• WHAT IS BEING ASKED:
List every variable that the PM2.5 correlation text below says was chosen as input data for the model.

• TEXT PROVIDED:

------------------------------------

Table 1 The correlation coefficient of the data features

It is known from expert experience that during the winter, when atmospheric activity is weak, particulate matter is more likely to concentrate close to the ground. On the contrary, during the summer, when atmospheric activity is intense, particulate matter diffuses and moves through the air more quickly. As a result, the year-month characteristic column is only needed to investigate the seasonal trend of PM2.5 over a long-time period, while this paper only studies the short-time concentration prediction, so the time-month column is discarded. In addition, other meteorological characteristic and air quality data have different impacts on the final PM2.5 concentration values. the correlation analysis between PM2.5 concentration features and other data features in the experimental data utilized in this work is presented in Table 1.

The correlation coefficients of various variables with PM2.5 concentration features were determined using Spearman’s correlation analysis, and the findings were sorted to create Table 1. As shown in the table above, it can be seen that PM2.5 concentration has a strong association with PM10, CO, NO2, and SO2 (correlation coefficients = 0.87, 0.80, 0.72, and 0.45). The strongest association was seen between PM2.5 values and PM10 values. This is because there is a physical and chemical transformation process between PM2.5 and other pollutants, specifically the connection between the mutual transformation of PM2.5 and PM10 might be considerable. In addition, PM2.5 concentration data show negative association with wind speed and temperature, and their contribution to PM2.5 prediction. From the aforementioned analysis, this research decided to utilize PM10, CO, NO2, SO2, O3 and ground temperature, dew point temperature and wind speed values as the input data of the model.

------------------------------------

• SUPPLIED MATERIAL:
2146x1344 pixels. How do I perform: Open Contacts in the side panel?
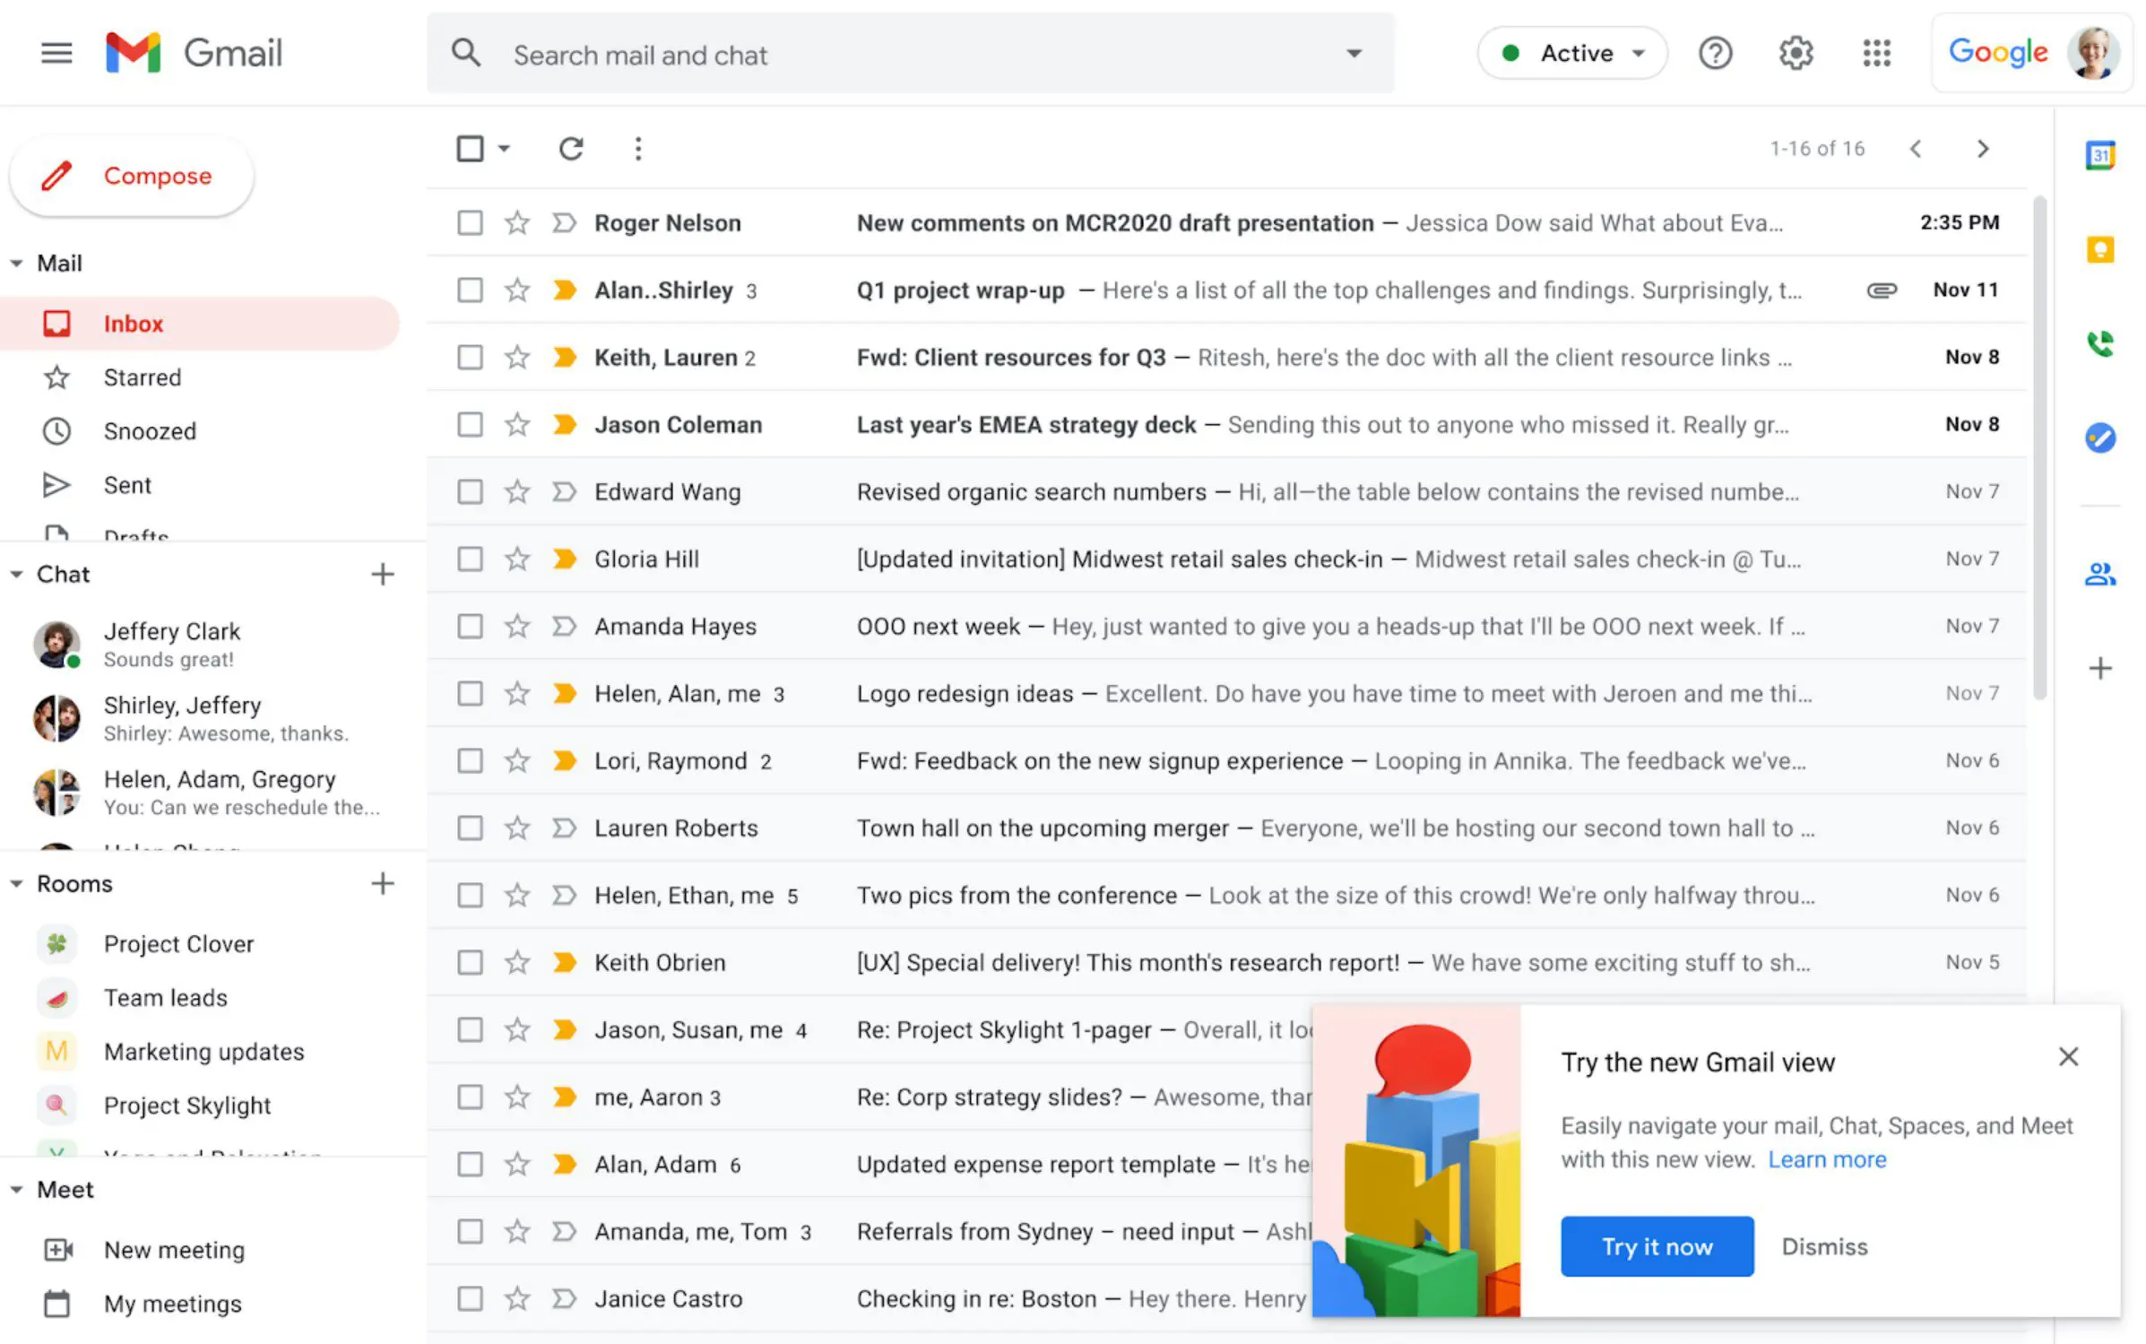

------------------------------------

• ANSWER:
PM10, CO, NO2, SO2, O3, ground temperature, dew point temperature, wind speed